How to complete this task - Transcribe every record beneath, precisely as written.

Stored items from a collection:
⁂

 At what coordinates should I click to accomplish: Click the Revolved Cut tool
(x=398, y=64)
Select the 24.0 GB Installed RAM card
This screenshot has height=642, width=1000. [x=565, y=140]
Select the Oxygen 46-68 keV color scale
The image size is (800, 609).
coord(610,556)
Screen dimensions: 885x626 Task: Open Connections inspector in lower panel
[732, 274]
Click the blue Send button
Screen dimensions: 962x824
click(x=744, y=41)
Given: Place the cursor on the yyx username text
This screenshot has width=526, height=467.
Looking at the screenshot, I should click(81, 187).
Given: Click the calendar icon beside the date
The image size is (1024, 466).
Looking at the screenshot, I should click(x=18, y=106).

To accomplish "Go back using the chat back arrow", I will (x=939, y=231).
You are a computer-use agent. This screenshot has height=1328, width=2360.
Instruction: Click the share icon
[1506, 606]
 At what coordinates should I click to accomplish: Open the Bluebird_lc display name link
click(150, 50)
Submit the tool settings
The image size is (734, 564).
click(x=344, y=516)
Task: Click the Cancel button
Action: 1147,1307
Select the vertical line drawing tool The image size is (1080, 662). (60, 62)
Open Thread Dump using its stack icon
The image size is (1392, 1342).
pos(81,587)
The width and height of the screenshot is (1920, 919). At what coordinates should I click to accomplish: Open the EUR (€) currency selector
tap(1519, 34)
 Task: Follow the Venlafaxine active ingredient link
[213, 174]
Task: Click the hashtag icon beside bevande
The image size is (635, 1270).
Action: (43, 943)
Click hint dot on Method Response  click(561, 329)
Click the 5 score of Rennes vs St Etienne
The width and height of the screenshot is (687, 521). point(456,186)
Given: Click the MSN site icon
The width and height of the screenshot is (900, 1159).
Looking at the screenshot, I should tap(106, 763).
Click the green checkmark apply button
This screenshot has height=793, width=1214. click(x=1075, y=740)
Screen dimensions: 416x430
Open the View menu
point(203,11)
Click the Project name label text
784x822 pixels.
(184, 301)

⁂

Result -
 At what coordinates should I click to accomplish: Click the Revolved Cut tool
(x=398, y=64)
Select the 24.0 GB Installed RAM card
This screenshot has height=642, width=1000. [x=565, y=140]
Select the Oxygen 46-68 keV color scale
The image size is (800, 609).
coord(610,556)
Screen dimensions: 885x626 Task: Open Connections inspector in lower panel
[732, 274]
Click the blue Send button
Screen dimensions: 962x824
click(x=744, y=41)
Given: Place the cursor on the yyx username text
This screenshot has width=526, height=467.
Looking at the screenshot, I should click(81, 187).
Given: Click the calendar icon beside the date
The image size is (1024, 466).
Looking at the screenshot, I should click(x=18, y=106).

To accomplish "Go back using the chat back arrow", I will (x=939, y=231).
You are a computer-use agent. This screenshot has height=1328, width=2360.
Instruction: Click the share icon
[1506, 606]
 At what coordinates should I click to accomplish: Open the Bluebird_lc display name link
click(150, 50)
Submit the tool settings
The image size is (734, 564).
click(x=344, y=516)
Task: Click the Cancel button
Action: 1147,1307
Select the vertical line drawing tool The image size is (1080, 662). (60, 62)
Open Thread Dump using its stack icon
The image size is (1392, 1342).
pos(81,587)
The width and height of the screenshot is (1920, 919). At what coordinates should I click to accomplish: Open the EUR (€) currency selector
tap(1519, 34)
 Task: Follow the Venlafaxine active ingredient link
[213, 174]
Task: Click the hashtag icon beside bevande
The image size is (635, 1270).
Action: (43, 943)
Click hint dot on Method Response  click(561, 329)
Click the 5 score of Rennes vs St Etienne
The width and height of the screenshot is (687, 521). point(456,186)
Given: Click the MSN site icon
The width and height of the screenshot is (900, 1159).
Looking at the screenshot, I should tap(106, 763).
Click the green checkmark apply button
This screenshot has height=793, width=1214. click(x=1075, y=740)
Screen dimensions: 416x430
Open the View menu
point(203,11)
Click the Project name label text
784x822 pixels.
(184, 301)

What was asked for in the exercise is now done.